We tend to think of it as a mindset, but it isn't. We don't really know yet, because the morons in the science of psychology have not been able to link their discipline of psychology sufficiently with the actual physiology of the mind itself. Something happens in the synaptic process, and the mindset seems to influence how it goes. It seems to be a matter of how energetic it is, whether or not the thought impulse will produce a shallow result or a profound result.

This may have something to do with the chemistry involved in the mind. Not that ethics could ever be relegated to mere chemistry. But I think it could be approached more accurately, with the type of term that is coined, which we think of as "thoughtfulness". But if you get a little bit analytical you can see that the person with the more detailed thought process, or as it were, mindset, will sort of perk up in a keen interest and fascination in observing the consequences of a positive, or as it were, considerate ethical application of effort.

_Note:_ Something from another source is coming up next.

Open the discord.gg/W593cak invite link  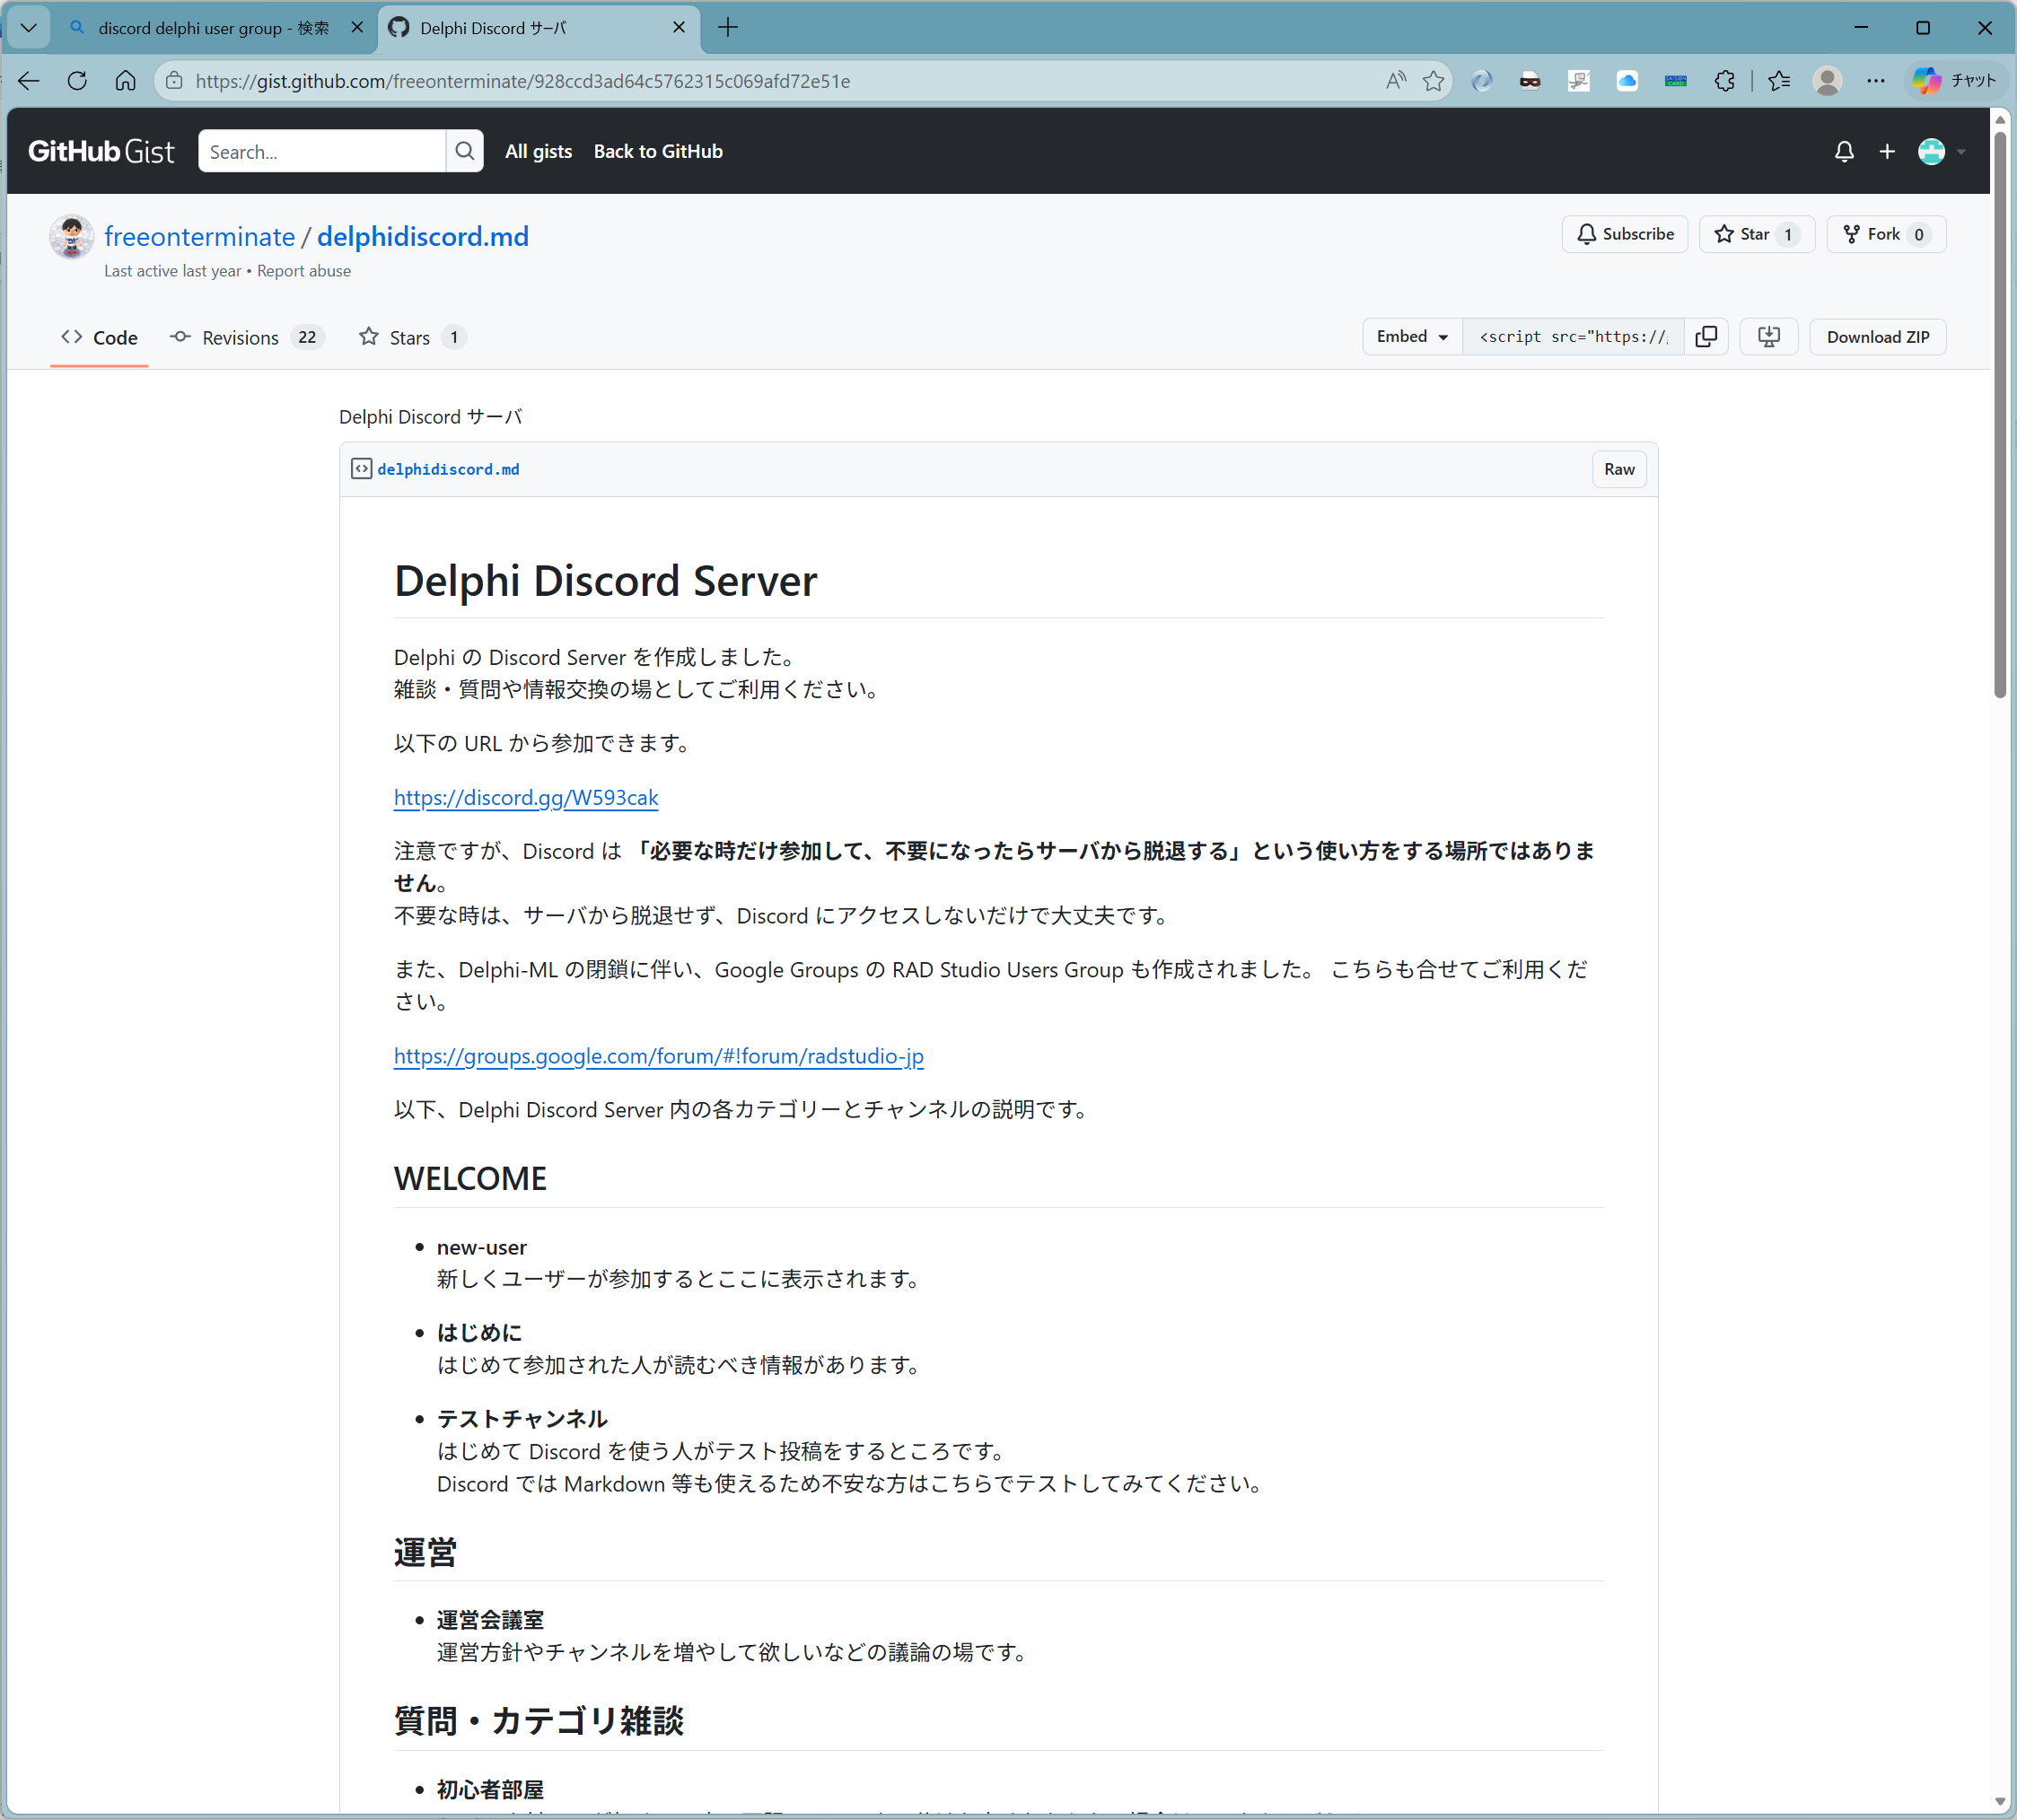[x=525, y=797]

Despite the often time probability of a backfire, a positive effort is almost always rewarded with a deeply profound result, producing extreme and justified fascination in the thought processes of the individual who initiated the effort.

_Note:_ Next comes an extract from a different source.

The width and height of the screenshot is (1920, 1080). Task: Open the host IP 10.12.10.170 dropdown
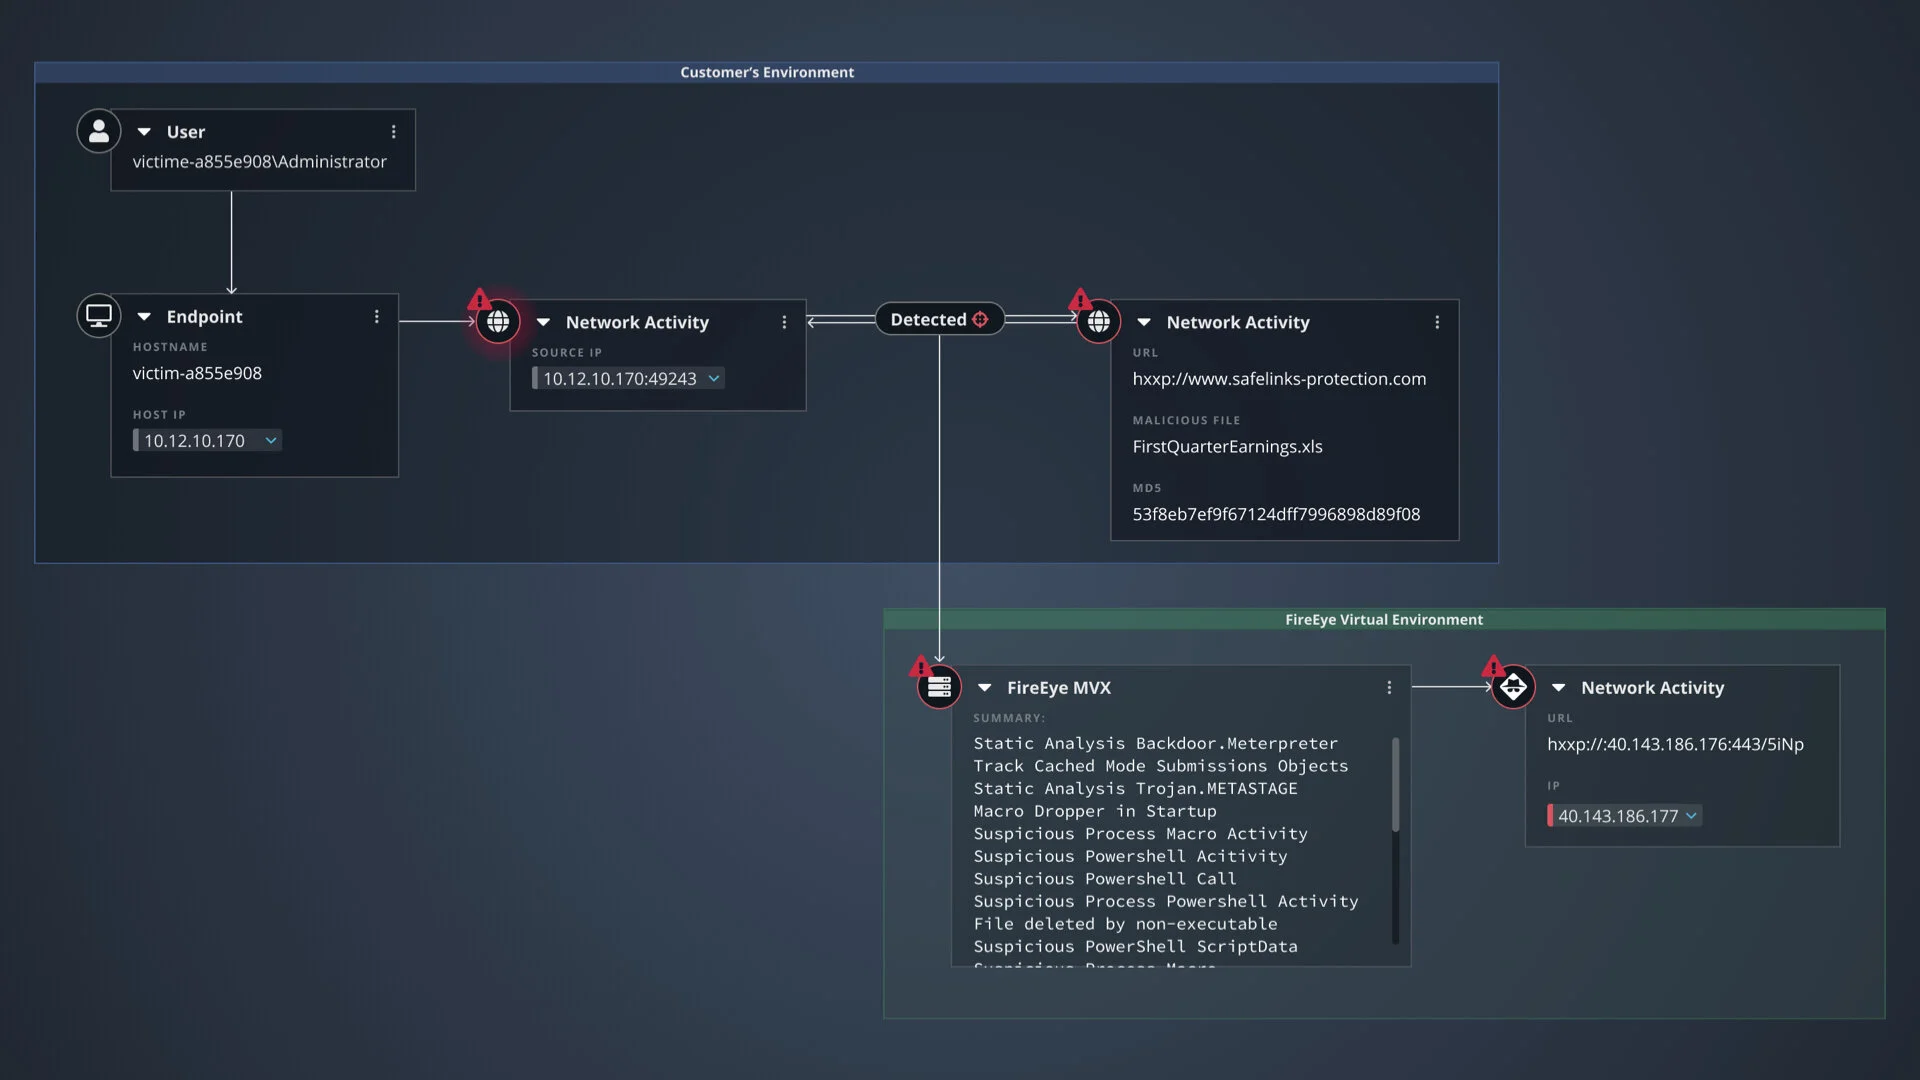pos(270,441)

The reason why these individuals are so rare could perhaps be because it takes a while to realize the positive outcome of many positive efforts. So that those that initiate such efforts for quite some time must do so without perceivable results. For that cause, many give up too soon, imagining that it doesn't pay, and get a "what's-in-it-for-me-?" attitude.

This has helped to contribute to the dismal sociological situations throughout history and in our contemporary existence. Every society is rife with individuals trying to cheat one another out of a living wage by whatever means necessary. And those cheated often include the famous Alambristas that "wade the river" to escape oppressive poverty and to try to find a reasonable life by infiltrating through a porous border of a neighboring country.

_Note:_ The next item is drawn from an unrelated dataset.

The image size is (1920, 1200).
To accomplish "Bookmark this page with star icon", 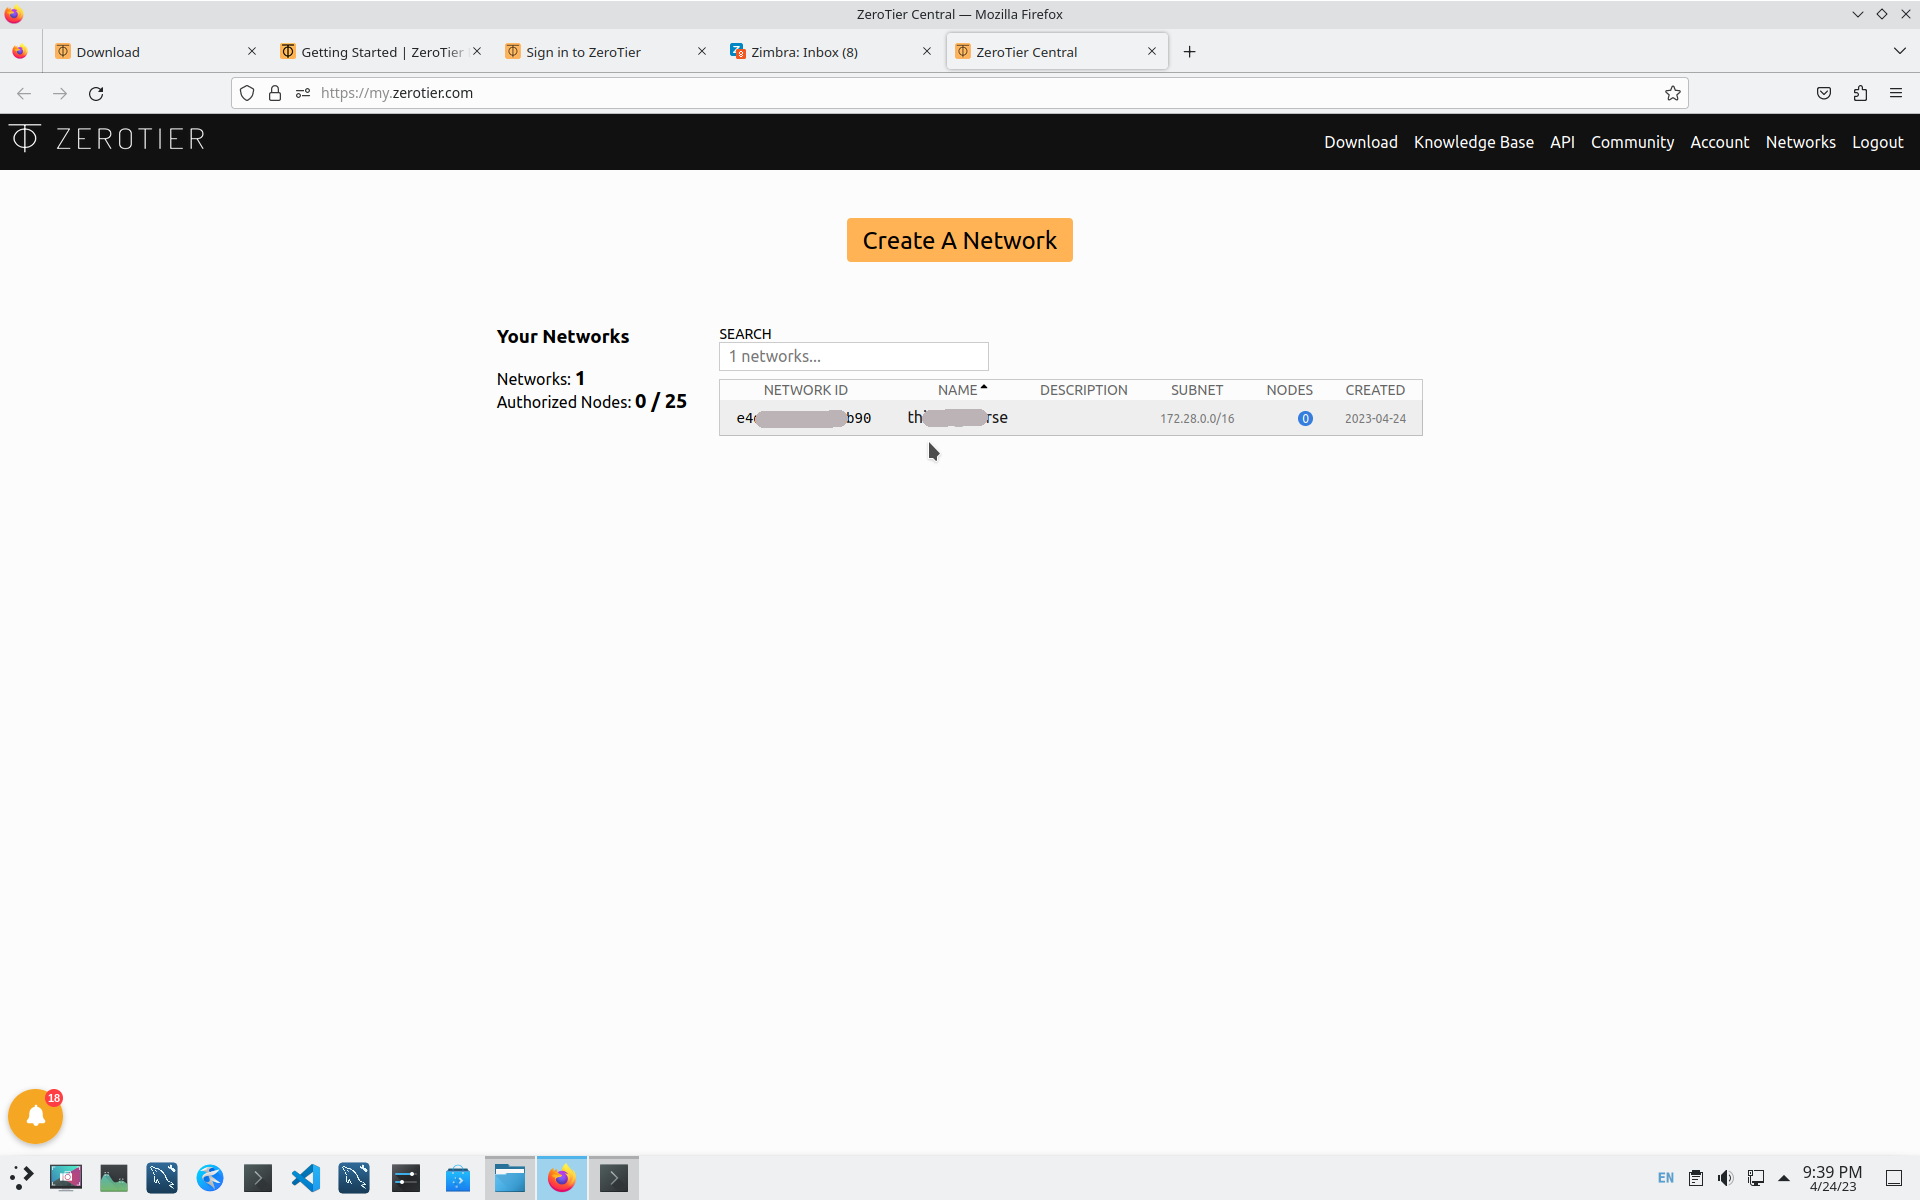I will tap(1672, 93).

And so I have noted here in the southwest corner of the United States, in the beginning of 2005, an influx of underpaid illegal aliens being justified by the wealthy, and in fact now bordering on being permitted legally and legitimized. Many have to sleep rough, often just outside of a construction site or an agricultural site barely subsisting on substandard wages with no health benefits or even a prospect of worker's compensation.

Now that I'm in place here, and can see firsthand, I can also observe the other phenomenon, which I've mentioned at the beginning of this article. That slavery does not pay. It's a parity on the now familiar saying "crime does not pay". But this is not just an idle saying. There are observable results of how this is causing a massive failure, particularly in southwest societies that are foremost in such practice.

I have observed such things since a child, economics itself incorporates its own punishments. It causes the failure of societies that refuse to either acknowledge or realize the utility of ethics. It reminds me of the lesson of the vastly successful businessman in Australia that recovered from alcoholism, or something like that -- forgive me if I've forgotten the precise detail -- and used as a trademark a drawing of his pet parrot on a "T". Beneath the picture is the caption, "on his T". It was explained to me what the full phrase was, and it is so true, even though a play on words: "On his T is the best Pol I see". Of course Pol meaning parrot and on his T is a play on words for "honesty."

This sounds like a sermon or a pep talk, but it isn't. There is a reliability, a science, in the principles of ethics that make it sound economics and the only solid principal for economic and sociological prosperity. Why do you think so many successful companies and endeavors throughout history have been ethical? Because they wanted to be? Well, maybe after a while they got around to wanting to be, but you just might find that most of them were ethical because it worked.